Who the hell am I to write about September 11, 2001? I live on the other side of the country, I didn't lose anyone I know personally, I just have my own little story (as we all do) of where I was when I heard about it, and how it changed me.
But it's my blog, and here's my story.
My husband, our son, my mom and I were in Reno. My husband had to go see some clients there, and my mom and I tagged along. We're not gamblers by any stretch of the imagination, but we enjoy throwing some quarters in slot machines and people watching when the opportunity presents itself.
When I woke up on the morning of 9/11 my husband had left for work and my son was still sleeping; I turned on the faucet of the ridiculously humongous jetted tub, tossed in an excessive amount of bubble bath and climbed in. I looked out the wall of windows and noticed a flag on the top of a building across the street at half mast. Hmmmmmm.
I turned on the news as I did every morning. I had no idea what I was looking at; the images on the screen appeared to be some sort of a war zone. I switched to another channel, and then another. The commentators weren't helpful in the first moments as I tried to process what was going on, I just read and heard, "New York," "Washington, DC" and "Pennsylvania" amidst images of smoke and debris and people running and firetrucks and...chaos. In our streets. In multiple locations.

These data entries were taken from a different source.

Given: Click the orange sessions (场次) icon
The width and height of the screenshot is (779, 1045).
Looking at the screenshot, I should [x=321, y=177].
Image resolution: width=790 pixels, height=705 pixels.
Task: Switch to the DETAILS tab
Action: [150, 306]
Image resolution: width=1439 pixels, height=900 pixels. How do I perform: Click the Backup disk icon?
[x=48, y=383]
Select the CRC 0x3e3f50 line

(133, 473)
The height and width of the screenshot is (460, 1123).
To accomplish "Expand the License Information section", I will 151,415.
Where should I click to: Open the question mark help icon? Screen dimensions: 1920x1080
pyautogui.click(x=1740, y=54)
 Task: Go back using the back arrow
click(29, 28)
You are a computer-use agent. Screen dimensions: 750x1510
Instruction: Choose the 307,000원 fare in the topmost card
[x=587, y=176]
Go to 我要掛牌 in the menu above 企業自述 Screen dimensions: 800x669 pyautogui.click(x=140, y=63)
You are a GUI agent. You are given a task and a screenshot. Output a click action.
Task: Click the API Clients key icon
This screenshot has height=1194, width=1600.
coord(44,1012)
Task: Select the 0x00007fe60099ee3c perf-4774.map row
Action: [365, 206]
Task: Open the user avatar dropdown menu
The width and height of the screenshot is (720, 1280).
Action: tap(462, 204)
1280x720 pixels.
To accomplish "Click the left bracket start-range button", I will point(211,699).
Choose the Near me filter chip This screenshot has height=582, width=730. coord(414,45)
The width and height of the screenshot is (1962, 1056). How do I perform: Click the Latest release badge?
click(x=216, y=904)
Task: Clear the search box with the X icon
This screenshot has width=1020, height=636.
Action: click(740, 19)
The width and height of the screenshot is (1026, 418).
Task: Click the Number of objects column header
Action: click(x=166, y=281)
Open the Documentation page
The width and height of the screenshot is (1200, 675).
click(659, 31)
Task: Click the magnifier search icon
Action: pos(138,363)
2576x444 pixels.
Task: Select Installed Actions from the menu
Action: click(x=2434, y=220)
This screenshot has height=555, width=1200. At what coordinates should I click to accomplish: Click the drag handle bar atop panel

What the hell was going on?
I reached for the phone as I soaked in that bubble bath and called my husband's cell; as it rang I glanced out the windows...that flag at half mast was suddenly far more ominous.
He was sitting in a coffee shop and had been watching the news for some time; he filled me in on the details as best he could. "I want to go home," I told him. He called his clients who as it turned out also wanted to go home; meeting canceled. I called my mom in her room; she, too, had been watching the news for some time. Like my husband had done, she waited for me to call her. I'm grateful for those last moments of sleep, blissfully unaware of how the world had changed.
We left Reno late in the morning; we drove through a fast food restaurant before we hit the highway because we realized that except for my son, none of us had eaten. My husband was sitting in the passenger seat trying to get through to all of our friends in New York City. Please let them be okay, I thought, while simultaneously feeling guilty for that thought because I knew so many people weren't okay, everything is different, our lives will never be the same, what is next, are we safe... My mind was spinning out of control with anxiety, fear, and uncertainty.
At the Reno-California border we had to stop at the California Department of Food and Agriculture's Border Station. They ask you a few cursory questions to make sure you aren't going to import some horrible plant disease. I rolled down my window and the agent asked me, "Do you have any vegetation in the vehicle?"
"No," I answered.
"Isn't that tomato and lettuce I see on your burger?" she challenged me.
"Uh, erm, eh..." I answered.
"KIDDING!" She laughed and waived me on.
The thing is, I laughed, too. We all did.
She doesn't know what a gift she gave me in that moment. She reminded me to keep laughing, to live in the moment, and not be afraid to enjoy myself and my family.
So as I drove away I took some deep breaths and turned off the radio.
I turned it back on half an hour later, in a far better place. And I know how lucky I was to have that luxury, to be surprised by a laugh and then disengage, only to return on my timetable.